A biologics license application (BLA) for mogamulizumab as a CTCL therapy was accepted and granted priority review status by the U.S. Food and Drug Administration (FDA) on Nov. 28, 2017. The predicted FDA action date for the application is June 4, 2018.
How mogamulizumab works
CTCL is a type of blood cancer. It is caused by the abnormal behavior and growth of a type of white blood cell called T-cells. It is generally characterized initially by the migration of the cancerous cells into the skin.
Mogamulizumab is an antibody, a protein designed to interact with a one specific target. It binds to and inhibits an immune protein called C-C chemokine receptor 4 (CCR4), also known as CD194. CCR4 is commonly produced by T-cell lymphomas, including CTCL, and can promote the growth and movement of cancer cells into the skin.

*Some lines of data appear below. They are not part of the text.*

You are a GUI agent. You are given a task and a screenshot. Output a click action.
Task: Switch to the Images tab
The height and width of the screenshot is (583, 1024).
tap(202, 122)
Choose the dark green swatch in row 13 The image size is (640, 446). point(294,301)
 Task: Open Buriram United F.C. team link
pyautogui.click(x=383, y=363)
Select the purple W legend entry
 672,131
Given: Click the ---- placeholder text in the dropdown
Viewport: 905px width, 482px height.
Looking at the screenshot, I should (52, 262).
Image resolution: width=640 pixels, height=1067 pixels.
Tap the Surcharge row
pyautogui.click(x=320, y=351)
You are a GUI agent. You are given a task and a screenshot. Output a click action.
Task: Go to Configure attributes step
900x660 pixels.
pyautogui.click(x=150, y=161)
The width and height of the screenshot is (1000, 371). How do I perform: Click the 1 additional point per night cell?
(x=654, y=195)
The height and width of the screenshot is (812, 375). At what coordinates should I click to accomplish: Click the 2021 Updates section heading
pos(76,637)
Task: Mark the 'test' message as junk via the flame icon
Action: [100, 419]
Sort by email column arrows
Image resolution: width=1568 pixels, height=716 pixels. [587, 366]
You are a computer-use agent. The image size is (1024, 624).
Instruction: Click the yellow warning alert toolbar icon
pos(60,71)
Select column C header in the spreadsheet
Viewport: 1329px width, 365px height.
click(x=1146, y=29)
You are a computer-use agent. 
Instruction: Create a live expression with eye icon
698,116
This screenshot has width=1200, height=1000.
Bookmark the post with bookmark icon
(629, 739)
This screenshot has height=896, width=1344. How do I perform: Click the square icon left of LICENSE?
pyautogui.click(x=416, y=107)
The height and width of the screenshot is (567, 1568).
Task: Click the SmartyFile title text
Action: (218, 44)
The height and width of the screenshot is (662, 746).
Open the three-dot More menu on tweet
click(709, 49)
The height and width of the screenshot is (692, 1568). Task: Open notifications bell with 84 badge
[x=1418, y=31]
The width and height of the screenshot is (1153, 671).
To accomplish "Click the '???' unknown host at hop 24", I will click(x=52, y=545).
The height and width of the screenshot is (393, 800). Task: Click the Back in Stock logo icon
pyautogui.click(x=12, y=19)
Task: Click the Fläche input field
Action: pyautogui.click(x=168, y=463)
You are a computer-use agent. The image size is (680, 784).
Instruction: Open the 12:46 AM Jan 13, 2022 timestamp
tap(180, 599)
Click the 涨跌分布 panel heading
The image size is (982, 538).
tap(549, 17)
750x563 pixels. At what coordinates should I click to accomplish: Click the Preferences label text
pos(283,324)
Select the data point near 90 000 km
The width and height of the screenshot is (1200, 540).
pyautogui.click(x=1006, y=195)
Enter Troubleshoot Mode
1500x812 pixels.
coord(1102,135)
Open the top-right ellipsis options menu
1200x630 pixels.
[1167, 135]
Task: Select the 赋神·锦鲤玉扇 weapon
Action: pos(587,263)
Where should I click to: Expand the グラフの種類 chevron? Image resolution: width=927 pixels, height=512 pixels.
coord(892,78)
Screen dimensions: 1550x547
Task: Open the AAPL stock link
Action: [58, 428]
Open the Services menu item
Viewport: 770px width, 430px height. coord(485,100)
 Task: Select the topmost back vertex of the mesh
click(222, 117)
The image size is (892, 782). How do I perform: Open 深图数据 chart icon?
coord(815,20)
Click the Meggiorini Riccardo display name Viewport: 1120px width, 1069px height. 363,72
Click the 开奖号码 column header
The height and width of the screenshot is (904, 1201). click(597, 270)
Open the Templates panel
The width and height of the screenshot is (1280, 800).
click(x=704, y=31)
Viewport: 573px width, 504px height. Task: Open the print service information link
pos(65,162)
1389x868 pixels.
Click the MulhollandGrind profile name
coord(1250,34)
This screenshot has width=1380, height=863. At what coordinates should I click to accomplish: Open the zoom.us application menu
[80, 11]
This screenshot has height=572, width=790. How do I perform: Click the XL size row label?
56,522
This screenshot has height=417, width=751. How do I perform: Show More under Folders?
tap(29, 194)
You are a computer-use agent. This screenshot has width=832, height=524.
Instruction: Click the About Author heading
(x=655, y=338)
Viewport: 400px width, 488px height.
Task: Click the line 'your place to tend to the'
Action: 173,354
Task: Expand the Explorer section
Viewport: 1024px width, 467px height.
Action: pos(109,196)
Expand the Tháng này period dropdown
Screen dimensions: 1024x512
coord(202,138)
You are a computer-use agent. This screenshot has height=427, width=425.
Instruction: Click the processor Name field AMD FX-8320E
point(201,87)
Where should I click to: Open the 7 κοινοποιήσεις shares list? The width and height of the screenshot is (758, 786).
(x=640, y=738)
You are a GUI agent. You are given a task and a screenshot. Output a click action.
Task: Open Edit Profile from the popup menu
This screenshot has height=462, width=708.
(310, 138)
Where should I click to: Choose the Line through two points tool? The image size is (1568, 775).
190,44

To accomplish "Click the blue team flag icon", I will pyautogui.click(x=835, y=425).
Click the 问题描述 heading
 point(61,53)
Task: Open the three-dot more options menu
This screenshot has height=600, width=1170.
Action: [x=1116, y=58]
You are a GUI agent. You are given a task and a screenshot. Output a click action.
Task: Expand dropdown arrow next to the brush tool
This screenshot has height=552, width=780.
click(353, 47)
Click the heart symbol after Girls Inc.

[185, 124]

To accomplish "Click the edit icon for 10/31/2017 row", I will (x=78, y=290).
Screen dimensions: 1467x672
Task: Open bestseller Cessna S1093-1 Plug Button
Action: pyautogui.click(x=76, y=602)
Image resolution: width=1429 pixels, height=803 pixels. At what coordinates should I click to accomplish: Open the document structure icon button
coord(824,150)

CTCL may also reduce the body’s immune response against the cancer, resulting in the patient’s body being less effective at removing the cancer by itself. Mogamulizumab is produced using Kyowa Hakko Kirin’s proprietary Potelligent technology, which enhances the activation of a process called antibody-dependent cell-mediated cytotoxicity (ADCC) when mogamulizumab binds to CCR4.
This process results in the death of cancer cells, for example by recruiting of a type of immune cell called a natural killer (NK) cell to the tumor site.
Through these mechanisms, the goal of mogamulizumab is to slow or stop the progression of cancer.
Mogamulizumab in clinical trials
Mogamulizumab has been investigated in several clinical trials as a lymphoma therapy.
The key clinical trial supporting the company’s BLA is the Phase 3 MAVORIC study (NCT01728805). This study compared the safety and efficacy of mogamulizumab to Merck’s FDA-approved CTCL therapy Zolinza (vorinostat) in 372 previously treated patients with either mycosis fungoides (MF) or Sézary syndrome (SS), two types of CTCL. The MAVORIC trial is ongoing at 73 sites in North America, Australia, Europe, and Asia, but is no longer recruiting participants.
Results of the trial, presented at the 59th American Society of Hematology (ASH) annual meeting in December 2017, demonstrated that mogamulizumab had a significantly greater clinical benefit in both types of CTCL compared to Zolinza.
The investigator-assessed median progression-free survival (PFS) was 7.7 months with mogamulizumab, compared to 3.1 months with Zolinza.
An independent review estimated the difference to be slightly less pronounced, with a median PFS of 6.7 compared to 3.8 months, but the result was still highly significant.
Mogamulizumab also performed better than Zolinza in terms of overall response rate (ORR), at 28 percent compared to 4.8 percent across both disease subtypes. Individually, patients with MF had an ORR of 21 percent compared to 7.1 percent, and patients with SS had an ORR of 37 percent compared to 2.3 percent.
The safety profile of mogamulizumab was favorable compared to Zolinza. However, there was a higher incidence of infusion-related reactions and skin eruptions in patients taking mogamulizumab compared to Zolinza. But Zolinza caused a higher rate of diarrhea, nausea, thrombocytopenia (low platelet count), dysgeusia (a persistent unpleasant taste), and increased creatinine levels in the blood, a factor associated with kidney disease.